= Exercise goal =
Search the entries below for "agent", and copy each line where it appears.

= Material supplied =

────────────────────

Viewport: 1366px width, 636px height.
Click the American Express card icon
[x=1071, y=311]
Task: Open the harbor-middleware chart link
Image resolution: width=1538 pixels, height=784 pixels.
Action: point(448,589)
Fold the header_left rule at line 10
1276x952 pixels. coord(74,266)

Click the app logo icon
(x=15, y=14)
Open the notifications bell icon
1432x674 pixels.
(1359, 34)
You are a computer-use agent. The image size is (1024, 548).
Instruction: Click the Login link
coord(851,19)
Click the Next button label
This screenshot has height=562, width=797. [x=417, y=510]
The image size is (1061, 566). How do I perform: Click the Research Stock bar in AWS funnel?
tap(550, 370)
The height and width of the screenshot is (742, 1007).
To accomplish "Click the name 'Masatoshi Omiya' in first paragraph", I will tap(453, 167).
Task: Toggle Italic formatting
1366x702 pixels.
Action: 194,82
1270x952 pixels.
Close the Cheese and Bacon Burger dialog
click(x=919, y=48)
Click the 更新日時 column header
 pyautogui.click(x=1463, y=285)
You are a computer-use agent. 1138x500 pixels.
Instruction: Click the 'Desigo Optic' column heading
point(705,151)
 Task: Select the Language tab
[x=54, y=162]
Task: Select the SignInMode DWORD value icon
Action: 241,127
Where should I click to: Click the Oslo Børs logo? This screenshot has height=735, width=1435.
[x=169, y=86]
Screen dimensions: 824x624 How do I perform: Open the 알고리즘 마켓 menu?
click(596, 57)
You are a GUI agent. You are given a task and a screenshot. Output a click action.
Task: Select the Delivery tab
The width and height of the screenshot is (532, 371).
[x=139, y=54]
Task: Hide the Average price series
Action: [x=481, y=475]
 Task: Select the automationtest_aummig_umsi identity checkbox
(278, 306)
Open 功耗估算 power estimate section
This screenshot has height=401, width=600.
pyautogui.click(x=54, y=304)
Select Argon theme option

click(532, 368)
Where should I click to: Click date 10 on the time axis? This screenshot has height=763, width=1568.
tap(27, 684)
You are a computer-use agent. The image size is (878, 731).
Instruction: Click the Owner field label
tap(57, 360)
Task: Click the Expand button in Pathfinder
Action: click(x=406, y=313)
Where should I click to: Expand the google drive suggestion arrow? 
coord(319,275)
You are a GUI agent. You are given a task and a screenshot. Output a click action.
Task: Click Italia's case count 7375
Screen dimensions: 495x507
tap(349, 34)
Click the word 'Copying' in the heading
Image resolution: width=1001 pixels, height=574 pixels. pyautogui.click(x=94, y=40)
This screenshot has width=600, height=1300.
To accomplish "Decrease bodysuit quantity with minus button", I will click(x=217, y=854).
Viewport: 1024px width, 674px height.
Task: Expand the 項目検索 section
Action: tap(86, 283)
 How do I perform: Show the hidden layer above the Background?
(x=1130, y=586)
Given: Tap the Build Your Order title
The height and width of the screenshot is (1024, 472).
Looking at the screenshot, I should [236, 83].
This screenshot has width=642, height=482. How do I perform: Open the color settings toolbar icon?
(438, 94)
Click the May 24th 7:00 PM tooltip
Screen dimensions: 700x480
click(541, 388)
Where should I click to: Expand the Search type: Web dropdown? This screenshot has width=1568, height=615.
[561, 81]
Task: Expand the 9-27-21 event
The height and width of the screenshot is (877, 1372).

────────────────────

= Expected answer =
You are a computer-use agent. The image size is (1024, 548).
You are a computer-use agent. 1138x500 pixels.
You are a GUI agent. You are given a task and a screenshot. Output a click action.
You are a computer-use agent. The image size is (878, 731).
You are a GUI agent. You are given a task and a screenshot. Output a click action.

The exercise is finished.